Navigate to News section

In Her Own Words: Judith Kaye

Judith Kaye was the first woman to serve as Chief Judge of New York, the highest judicial position in the state. She died on Thursday at the age of 77.

by
Jonathan Zalman
January 08, 2016
Brad Barket/Getty Images
Judith S. Kaye at John Jay College in New York City, April 14, 2009. Brad Barket/Getty Images
Brad Barket/Getty Images
Judith S. Kaye at John Jay College in New York City, April 14, 2009. Brad Barket/Getty Images

In 1983, Governor Mario Cuomo kept a promise: appointing, for the first time, a woman to serve on the Court of Appeals, the state’s highest court. Cuomo called Kaye, then 45, “a lawyer of unusual ability, integrity and determination.” Kaye never looked back, eventually becoming the state’s Chief Judge, serving the office longer than any of her 21 male predecessors, according to a New York Times obituary.

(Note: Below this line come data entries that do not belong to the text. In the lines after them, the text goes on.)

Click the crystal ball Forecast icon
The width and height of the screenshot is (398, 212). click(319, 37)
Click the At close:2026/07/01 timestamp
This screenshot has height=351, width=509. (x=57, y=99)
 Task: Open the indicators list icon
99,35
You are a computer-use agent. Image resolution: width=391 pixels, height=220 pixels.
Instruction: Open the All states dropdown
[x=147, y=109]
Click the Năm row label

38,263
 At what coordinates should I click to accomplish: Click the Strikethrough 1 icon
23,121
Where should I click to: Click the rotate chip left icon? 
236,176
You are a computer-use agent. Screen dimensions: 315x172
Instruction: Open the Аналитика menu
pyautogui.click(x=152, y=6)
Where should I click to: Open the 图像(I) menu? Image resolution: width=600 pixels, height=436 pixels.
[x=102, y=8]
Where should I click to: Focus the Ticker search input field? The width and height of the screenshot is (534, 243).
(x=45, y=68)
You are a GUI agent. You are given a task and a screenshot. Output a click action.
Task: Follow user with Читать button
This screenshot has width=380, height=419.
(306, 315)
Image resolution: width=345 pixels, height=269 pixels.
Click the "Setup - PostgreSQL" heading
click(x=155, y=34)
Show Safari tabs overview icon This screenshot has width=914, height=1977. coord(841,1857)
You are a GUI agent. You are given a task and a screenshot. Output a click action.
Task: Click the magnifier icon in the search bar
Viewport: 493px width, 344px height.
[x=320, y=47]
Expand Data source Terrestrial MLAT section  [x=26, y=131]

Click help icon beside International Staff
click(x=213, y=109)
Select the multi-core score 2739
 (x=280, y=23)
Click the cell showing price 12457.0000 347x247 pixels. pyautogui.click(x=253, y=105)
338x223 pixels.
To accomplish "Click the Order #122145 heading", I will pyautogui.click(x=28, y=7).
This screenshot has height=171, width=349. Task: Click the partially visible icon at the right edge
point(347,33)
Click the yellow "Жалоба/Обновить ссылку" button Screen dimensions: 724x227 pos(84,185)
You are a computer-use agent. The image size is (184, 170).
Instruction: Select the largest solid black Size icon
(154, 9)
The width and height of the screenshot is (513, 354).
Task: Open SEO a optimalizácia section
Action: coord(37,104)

Judge Kaye presided over the seven-member Court of Appeals for nearly 16 years and also supervised the $2.5 billion, 16,000-employee statewide judicial system, which she modernized by making jury service more equitable and convenient and by establishing boutique courts concerned as much with problem-solving as with punishment.



In specialized courts that focused on community quandaries and on crimes involving drugs and domestic violence, New York judges now have alternatives to sending a defendant to jail, among them ordering treatment for addiction and mental illness and providing social services for victims of abuse.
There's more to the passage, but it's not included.